シネマニア・リポート 更新日: 公開日:
伍嘉良監督=本人提供

『十年』より『エキストラ』 © Photographed by Andy Wong, provided by Ten Years Studio Limited

『十年』は26~38歳の若手監督5人がそれぞれ脚本を書いて撮った、5つの短編から成るオムニバス作品だ。製作費わずか約50万香港ドル(約720万円)、たった1館からの上映スタートだったが、口コミで人気が広がって動員を増やし、興行収入は600万香港ドルに達したという。2016年には、香港のアカデミー賞にあたる「金像賞」の作品賞を受賞した。

だが、その授賞式の様子は中国では報道もされなかった。作品自体の上映も認められていないという。

5編のあらすじを聞けば、それもそのはず、とうなずける。

『十年』より『焼身自殺者』 © Photographed by Andy Wong, provided by Ten Years Studio Limited

冒頭の『エキストラ』は、政党が支持回復のためでっち上げた暗殺騒動に巻き込まれた移民らを描き、続く『冬のセミ』は消えゆく身の回りのものを標本にしてゆく男女を、世紀末感を漂わせてつづる。『方言』では、地元の広東語ではなく北京などで使われる「普通語」を強制させられ、仕事も居場所もなくしていくタクシー運転手らの悲哀が紡ぎ出される。『焼身自殺者』は、英国総領事館前で焼身自殺が起きるなか、独立運動に身を投じる若者たちやその弾圧をドキュメンタリー風に描く。最終話の『地元産の卵』では食料品店の店主が、香港で唯一残る養鶏場から仕入れた卵に「地元産」と掲げて少年団にとがめられる。「よくない言葉リスト」を手に街中を監視する彼らは、禁書を扱う書店に卵を投げつける。香港社会に検閲が進んだ末路として、伍監督が脚本・監督を務めた。

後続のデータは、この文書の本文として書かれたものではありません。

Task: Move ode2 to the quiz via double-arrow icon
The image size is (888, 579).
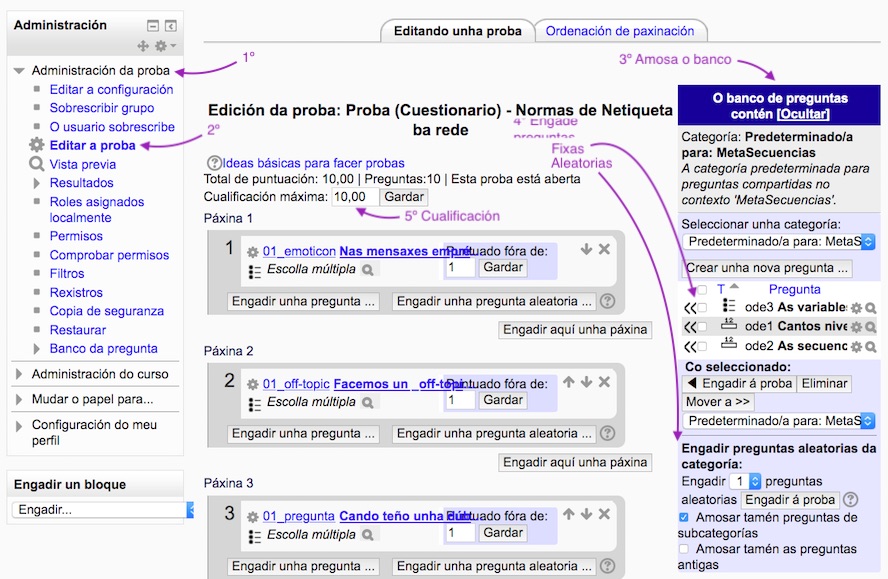Action: coord(689,344)
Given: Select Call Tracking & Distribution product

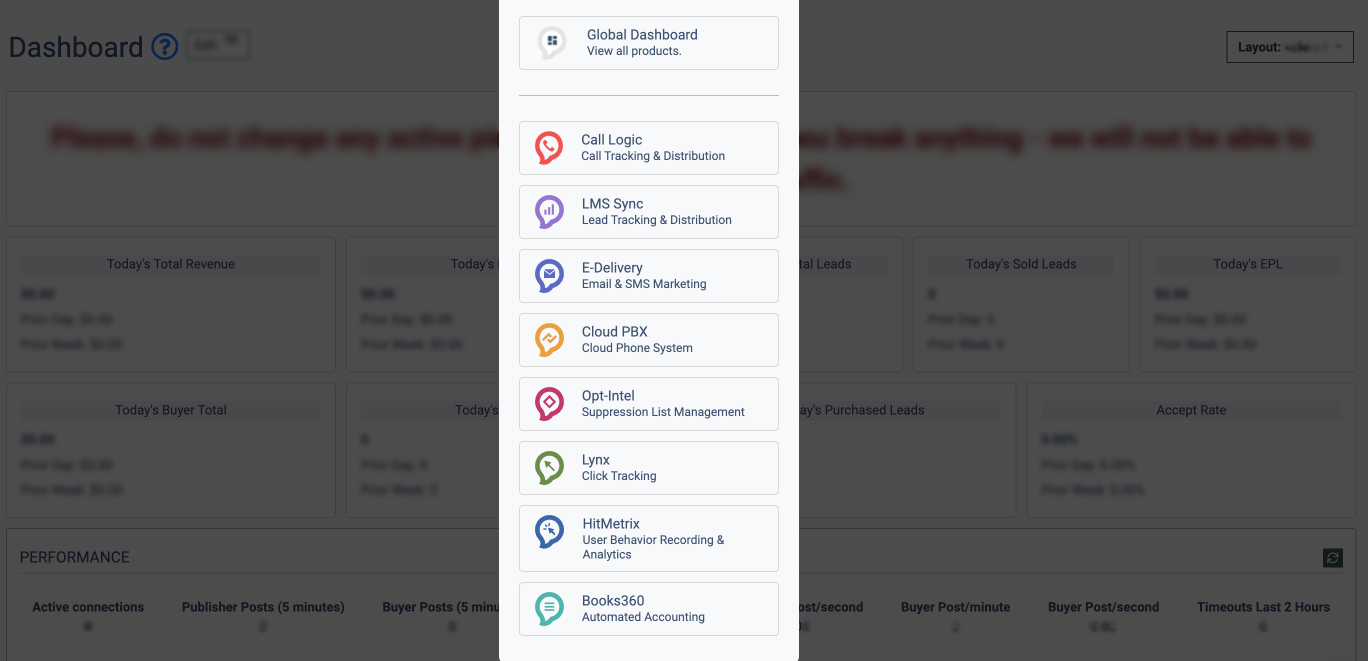Looking at the screenshot, I should pyautogui.click(x=653, y=156).
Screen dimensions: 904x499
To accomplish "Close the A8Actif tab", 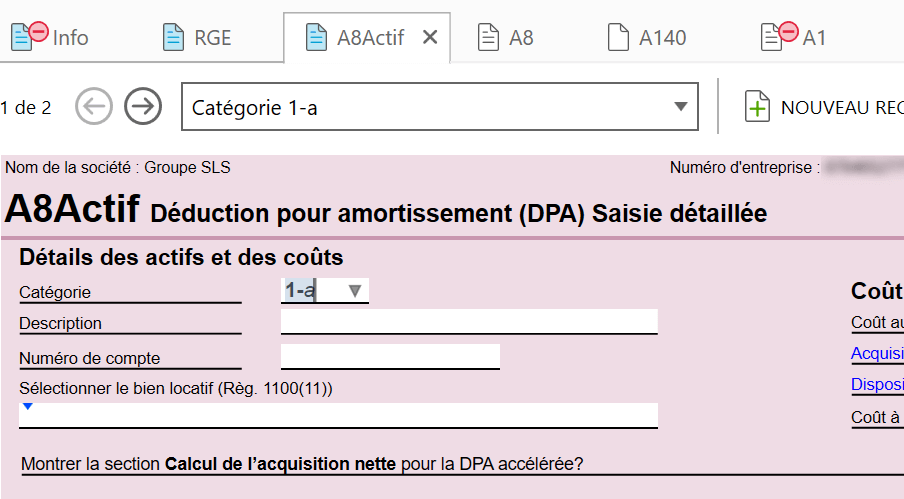I will (430, 37).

「私は中国のブラックリストには載っただろうね。だから中国本土にはその後、行かないようにしている」。伍監督はスカイプのビデオ通話画面の向こうで笑った。「ただ、中国本土の複数の友人からは、この映画を不法にネットからダウンロードして見ている人がたくさんいると聞いているよ」


筆者は2016年、「雨傘運動」の元リーダー、黄之鋒(ジョシュア・ウォン)にインタビュー。黄らが座り込みをした香港政府本部の前で待ち合わせると、運動の象徴だった雨傘がなお飾られていた=藤えりか撮影

香港は1997年の中国返還に際し、「一国二制度」によって向こう50年間は「高度な自治」が保障されることとなったが、中国が政治的にも経済的にも強大になるにつれ、制度の揺らぎを危ぶむ声が広がっている。2014年には普通選挙を求める若者による「雨傘運動」が起きたが、要求は退けられた。返還20年を迎えた7月1日には、就任後初めて香港を訪れた中国の習近平国家主席が、愛国教育などを通じて「一国意識」を高めるよう香港政府に促し、反発する市民らが抗議のデモ行進をした。

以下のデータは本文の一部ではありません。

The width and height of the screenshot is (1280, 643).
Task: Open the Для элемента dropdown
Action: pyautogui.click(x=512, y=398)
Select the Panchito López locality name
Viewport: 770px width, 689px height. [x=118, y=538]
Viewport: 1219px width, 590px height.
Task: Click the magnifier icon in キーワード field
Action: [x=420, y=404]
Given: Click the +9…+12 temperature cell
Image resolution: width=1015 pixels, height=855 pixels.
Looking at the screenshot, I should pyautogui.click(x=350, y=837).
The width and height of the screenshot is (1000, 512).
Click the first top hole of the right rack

『十年』より『方言』 © Photographed by Andy Wong, provided by Ten Years Studio Limited

伍監督は言う。「香港では『これからどうなる?』『将来どう変わっていく?』といった疑問や不安が渦巻いている。その疑問に、映画監督として答えようとした。香港の教育はすでに変革が進んでいる。表面的には今までと同じだが、深層のところで中国本土を崇拝させるような変化が起きている。文化大革命下の紅衛兵のような存在が登場する懸念も抱いている。とても微妙な問題だが、ありうることだ。きわめて危険な状態にある。そうした問題意識をこの作品に盛り込んだ」

『地元産の卵』に登場する書店の姿は、2015年の「銅鑼湾書店」事件とも重なる。中国共産党の批判本を扱っていた書店の店主らが相次ぎ消息を絶ち、中国当局による拘束が判明した事件だ。「こうした書店主は将来、地下に潜らざるを得ないと思っている」と伍監督は警鐘を鳴らす。

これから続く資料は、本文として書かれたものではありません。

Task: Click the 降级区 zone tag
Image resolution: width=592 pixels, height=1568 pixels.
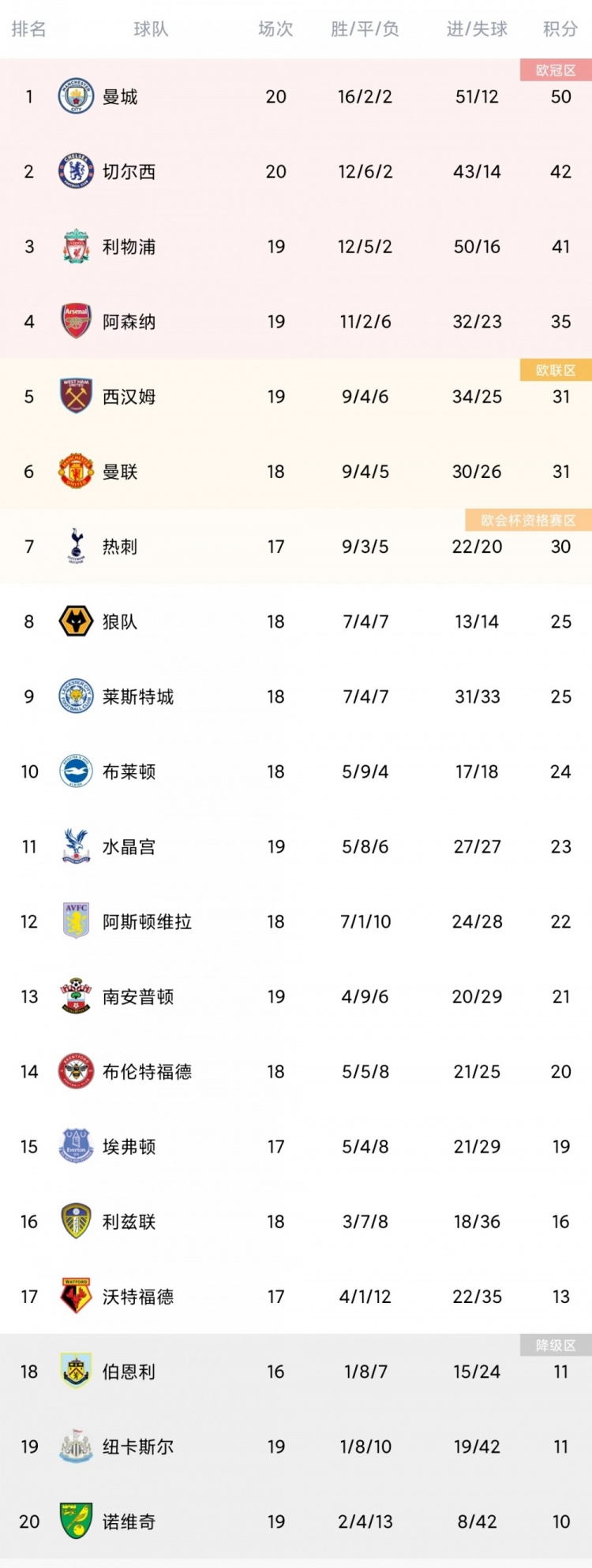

『十年』より『冬のセミ』 © Photographed by Andy Wong, provided by Ten Years Studio Limited

伍監督は撮影に際し、香港の養鶏場に取材したという。「香港の人たちは今や、水も食料も中国大陸に依存していて、養鶏業は本当に消滅寸前となっている。農場の人たちは『政府はもはや我々の産業を守ってくれない。むしろ終わりにしたいぐらいではないか』と話していた。10年後はどうなっていることかと思う」と伍監督は語った。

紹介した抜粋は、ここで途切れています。